Yeri gelmişken belirtilmelidir ki, işçinin yöntemince işe başlatıldığından sözedilebilmesi için işverenin fesihten önceki duruma iade etmesi gerekir. Gerçek anlamda işe başlatma ise; işçinin fesih tarihindeki işinde veya ona benzer ( eşdeğer ) bir işte çalıştırılmasıyla gerçekleşebilir. Bu konuda, hizmet sözleşmesinde işçinin hangi yerdeki işyerinde hangi departman ve işte çalıştırılacağının öngörülüp öngörülmediği ile feshe dek mevcut çalıştığı işin/işyerinin bir iş koşulu oluşturup oluşturmadığı hususları yol gösterici olabilecektir ( Akyiğit E.: Türk İş Hukukunda İş Güvencesi, Ankara 2007, s. 319 vd. )

Federal İş Mahkemesi'nin kararları çerçevesinde işverenin işçiyi eşdeğer bir işte istihdam etmesi; yönetim hakkı çerçevesinde iş sözleşmesi koşullarında bir değişiklik olmaksızın işe iade edebilmesi olanağıdır. ( Manav, E.: Geçersiz Fesih ve Geçersiz Feshin Hüküm ve Sonuçları, Turhan Kitabevi, Ankara 2009, s.356 vd ).
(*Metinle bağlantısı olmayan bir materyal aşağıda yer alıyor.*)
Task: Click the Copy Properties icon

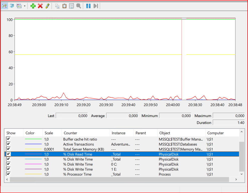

Aynı veya eşdeğer bir işin bulunmaması halinde işverenin çalışma koşullarında değişiklik yaparak, farklı koşullarda işçiyi istihdam etme olanağı olup olmadığının tespit edilmesi gerekir. İşçinin başka bir yerde istihdamı için işyerinde o bölümde boş bir yer olmalı, bu yer iş sözleşmesine göre işçinin görevlendirme alanı içinde olmalı ve işverenin emir ve talimat verme hakkı çerçevesinde işçiyi tekrar işe alabileceği bir işyeri ya da işyeri bölümü olmalıdır. ( Manav, s.356 vd )

Öte yandan, işe iade davası sonunda işçinin sözleşmenin feshedildiği şartlarla eski işine dönmesi asıl ise de işe başlatma anına kadar işçi ücretlerine gelen artışlar ilave edilerek işe başlatılması gerektiği gibi, yöntemine ve mevzuata uygun olarak gerçekleşen ücret değişiklik ve indirimlerinin de işe başlatma anında dikkate alınması gerektiği hususu Hukuk Genel Kurulu'nun 15.07.2009 gün ve 2009/9-345 E., 2009/392 K. sayılı kararında da benimsenmiştir.

Yukarıdaki açıklamalar ışığında somut olay değerlendirildiğinde; davacı-karşı davalının açtığı işe iade davasının lehine sonuçlanması ve kesinleşmesinden sonra süresi içinde davalı-karşı davacı işverene işe başlatılma talebinde bulunduğu, davalı-karşı davacı işveren tarafından gönderilen noter ihtarnamesi ile aynı görev ve şartlarda işe başlamak üzere davet edildiği, davacı-karşı davalının bu davete icabet ederek işyerine gittiği, ancak fesihten önceki pozisyonu olan müdür olarak işe davet edilmesine rağmen işyerinde halen çalışan başka bir müdürün olması nedeni ile aynı işinde çalıştırılmayıp garsonluk, temizlik işleri ve içecek yapımı gibi işlerde çalıştırıldığı tanık anlatımları ve davacı-karşı davalı tarafından sunulan fotoğraflardan anlaşılmaktadır.

Hal böyle olunca, davalı-karşı davacı işverenin davacı-karşı davalı işçiyi 4857 Sayılı İş Kanunu'nun 21. maddesine uygun biçimde işe başlattığından sözetmek mümkün değildir.

O halde, Hukuk Genel Kurulunca da benimsenen Özel Daire bozma kararına uyulmak gerekirken, önceki kararda direnilmesi usul ve yasaya aykırıdır.

Bu sebeple direnme kararı bozulmalıdır.

SONUÇ : Davacı-karşı davalı vekilinin temyiz itirazlarının kabulü ile, direnme kararının Özel Daire bozma kararında gösterilen nedenlerden dolayı BOZULMASINA, istenmesi halinde temyiz peşin harcının yatırana iadesine, karar düzeltme yolu kapalı olmak üzere, 01.03.2017 tarihinde oybirliği ile karar verildi.